4. It creates cohesive Communities
When young people are raised to acknowledge and respect their interconnectedness to communities, they learn how to live with other people and care for them. This is not only good for the child, but also good for everyone.
Disadvantages of holistic education include:
1. It may underemphasize Academic Learning
A holistic approach may limit children’s time on academic aspects of learning. We live in a competitive world where education systems are racing to have the most educated workforces for math and sciences of the future. In this context, a nation with a holistic curriculum may slip behind other nations that are lazer focused on math and literacy alone.
2. It’s rarely used beyond Early Years Education
There is not much willingness to use a holistic approach beyond the early years. While in the early years we have holistic approaches like play-based learning and forest schools, after about ages 8-9, young people are increasingly pressured into focusing more and more on math and literacy to the detriment of other aspects of the ‘whole’ child.
3. It is Time Consuming and Expensive
Many holistic learning opportunities are time consuming and expensive. For example, we often send students to ‘summer camps’ for holistic development. This costs parents a lot of money. Similarly, if we want our children to appreciate arts and sports, these are often costly extracurricular opportunities only open to the relatively wealthy
4. It doesn’t fit well with many School Curricula
Many schools have very struct learning outcomes. They are often very crowded with math, science and literacy as the most important elements. When we teach within these education systems, it is hard to educators to retrofit holistic learning opportunities into the classroom.
5. Many Parents may Disagree with it
Teachers may find that teacher will dispute an overemphasis on social-emotional learning, arts, humanities and sports. You may come across parents who tell you that their children are falling behind other children their own age because of the way you are teaching their children.
Holistic education is a powerful, caring and thoughtful 21st Century approach to education. It can help young people to grow to be balanced and well-rounded. It has great similarities to other approaches such as humanism and sociocultural theory, and pays important regard to the role of emotions in educaiton.
Hare, J. (2006). Towards an understanding of HE in the middle years of education. Journal of Research in International Education, 5(3), 301-322.
Mahmoudi, S., Jafari, E., Nasrabadi, H. A., & Liaghatdar, M. J. (2012). HE: An approach for 21 century.
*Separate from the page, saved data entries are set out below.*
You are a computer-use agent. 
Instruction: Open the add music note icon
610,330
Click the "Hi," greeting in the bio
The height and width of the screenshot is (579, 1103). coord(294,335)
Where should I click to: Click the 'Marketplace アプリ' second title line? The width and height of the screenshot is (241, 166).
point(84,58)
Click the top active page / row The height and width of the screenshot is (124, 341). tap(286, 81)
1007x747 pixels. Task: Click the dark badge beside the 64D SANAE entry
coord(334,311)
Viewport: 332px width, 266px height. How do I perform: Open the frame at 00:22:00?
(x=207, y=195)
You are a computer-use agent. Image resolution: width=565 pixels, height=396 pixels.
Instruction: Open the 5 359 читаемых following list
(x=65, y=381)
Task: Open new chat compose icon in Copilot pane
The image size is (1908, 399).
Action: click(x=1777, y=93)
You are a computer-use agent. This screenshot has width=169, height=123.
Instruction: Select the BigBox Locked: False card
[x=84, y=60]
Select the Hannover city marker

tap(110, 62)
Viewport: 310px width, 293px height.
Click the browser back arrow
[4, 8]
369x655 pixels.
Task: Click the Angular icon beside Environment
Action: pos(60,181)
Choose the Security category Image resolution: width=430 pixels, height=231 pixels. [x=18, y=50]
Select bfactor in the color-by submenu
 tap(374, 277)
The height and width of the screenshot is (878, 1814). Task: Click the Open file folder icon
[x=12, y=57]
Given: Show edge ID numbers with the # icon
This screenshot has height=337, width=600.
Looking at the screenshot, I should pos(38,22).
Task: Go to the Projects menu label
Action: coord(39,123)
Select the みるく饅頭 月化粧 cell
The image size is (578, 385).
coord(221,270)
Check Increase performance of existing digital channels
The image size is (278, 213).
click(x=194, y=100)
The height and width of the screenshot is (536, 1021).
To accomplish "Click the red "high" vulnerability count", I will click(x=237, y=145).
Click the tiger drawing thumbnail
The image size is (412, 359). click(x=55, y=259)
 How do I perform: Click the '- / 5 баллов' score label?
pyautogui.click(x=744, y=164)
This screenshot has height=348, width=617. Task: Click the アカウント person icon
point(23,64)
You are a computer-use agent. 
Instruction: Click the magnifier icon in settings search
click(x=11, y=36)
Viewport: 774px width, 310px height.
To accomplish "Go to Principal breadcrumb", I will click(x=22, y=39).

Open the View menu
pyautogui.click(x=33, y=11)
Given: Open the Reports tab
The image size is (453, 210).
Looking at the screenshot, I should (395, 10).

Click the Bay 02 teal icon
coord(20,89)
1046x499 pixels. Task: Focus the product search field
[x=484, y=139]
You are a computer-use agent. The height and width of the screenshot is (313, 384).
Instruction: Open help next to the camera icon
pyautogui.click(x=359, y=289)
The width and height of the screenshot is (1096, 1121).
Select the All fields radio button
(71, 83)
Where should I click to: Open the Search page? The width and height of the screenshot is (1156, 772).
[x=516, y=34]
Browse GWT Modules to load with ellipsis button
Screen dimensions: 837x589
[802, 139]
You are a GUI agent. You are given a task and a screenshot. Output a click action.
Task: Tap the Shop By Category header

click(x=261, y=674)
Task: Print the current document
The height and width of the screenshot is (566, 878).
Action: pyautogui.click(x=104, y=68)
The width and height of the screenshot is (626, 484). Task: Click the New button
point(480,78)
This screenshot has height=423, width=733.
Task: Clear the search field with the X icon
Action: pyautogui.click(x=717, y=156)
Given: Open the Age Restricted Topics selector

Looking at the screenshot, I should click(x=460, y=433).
International Education Studies, 5(2), 178-186.
Marshman, R. (2010). Concurrency of learning in the IB Diploma Programme and Middle Years
Programme. Retrieved from: https://kirrawatt.com/uploads/2/4/7/2/24720749/holistic_education.pdf
Martin, R. A. (2002). Alternatives in education: An exploration of learner-centered, progressive, and holistic education. Paper presented at the Annual Meeting of the American Educational Research Association: New Orleans, LA.